Rickie Lee Jones - Unicum
Het Depot, Leuven, 16 november 2009

God, wat waren we weg van die foto op dat debuut van Rickie Lee Jones. Die vrouw had iets ondefinieerbaars, iets magisch bijna, al kan dat ook aan onze hormonenspiegel gelegen hebben. Hoe dan ook, haar exclusieve concert in Het Depot, dertig jaar na datum, mocht niet onopgemerkt voorbijgaan. En zo geschiedde.
De lichtengineer zat duidelijk nog een dutje te doen toen de 55-jarige dame in kwestie een beetje uit het niets op het podium verscheen. Dus gaf ze het publiek nog een tweede kans, en kondigde ze zichzelf doodleuk aan: “Ladies and Gentlemen, Rickie Lee Jones!”, waarna het applaus pas echt losbarstte.
Het was tekenend voor de hele avond. Jones voelde zich duidelijk op haar gemak, gaf uitleg bij haar nummers, dirigeerde haar twee muzikanten (Sal Bernardi op gitaar, toetsen en mondharmonica, Rob Wasserman op staande bas) en gebruikte haar handen en haar gelaatsuitdrukking om de nummers kracht bij te zetten.

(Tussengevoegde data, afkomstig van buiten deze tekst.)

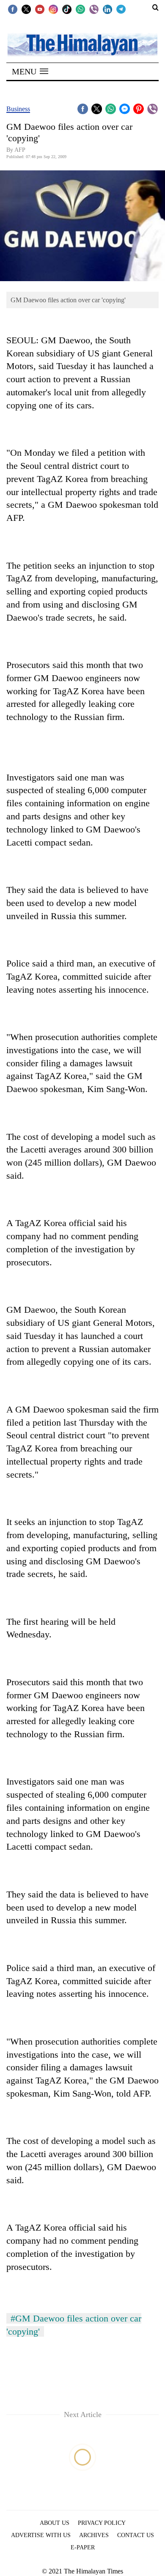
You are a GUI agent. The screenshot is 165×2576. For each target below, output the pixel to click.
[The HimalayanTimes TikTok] (66, 9)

Nochtans verliep de start van het optreden eerder stroef en dreigde ze al bij het tweede nummer van het podium te stappen als de rook niet zou optrekken. Maar daar werd gelukkig een mouw aan gepast: ze schakelde over van piano naar gitaar en de rookmachines werden uitgeschakeld, waarna de toeschouwers ongestoord van het spektakel konden genieten.
Uit een catalogus van vijftien platen en met dertig jaar (levens)ervaring kan je een behoorlijk afwisselende set samenstellen, en dat was dan ook precies wat we voorgeschoteld kregen. Heel wat nummers uit haar meest recente cd ‘Balm In Gilead’ uiteraard, maar ook de andere platen kwamen ruimschoots aan bod.
In Jeweled Floor, een nummer dat Jones schreef naar aanleiding van de dood van haar moeder, was de bas van Rob Wasserman van cruciaal belang. De combinatie met haar unieke stem zorgde voor de nodige warme gevoelens. Heerlijk ook hoe ze op het einde van The Last Chance Texaco die passerende vrachtwagens met haar stem imiteerde. Dit blijft dan ook een absoluut wereldnummer.
Soms stuurde ze haar muzikanten wandelen - voor Running From Mercy bijvoorbeeld, een nummer dat ze samen met Leo Kottke schreef. Dan weer waren beide heren onontbeerlijk, zoals voor Old Enough, waarbij ze zich even afvroeg in welke toonaard het nummer moest worden gespeeld.
Maar steeds was er weer die aanstekelijke glimlach op haar gezicht. En met subtiele grapjes - bijvoorbeeld toen ze het vest van haar gestreepte pak uittrok en er werd gefloten voor haar T-shirt - had ze het publiek onvoorwaardelijk op haar hand.
Een set van bijna tweeëntwintig nummers krijg je tegenwoordig maar zelden meer aangeboden, en dus genoot het publiek tot de avond werd afgesloten met Autumn Leaves, waarin alleen de staande bas en de stem aan bod kwamen.
Het applaus was luid en duurde terecht minutenlang, maar een bis werd zelfs niet overwogen. En dat was bij nader inzien ook niet nodig. Het was goed zoals het was. Het was een unicum.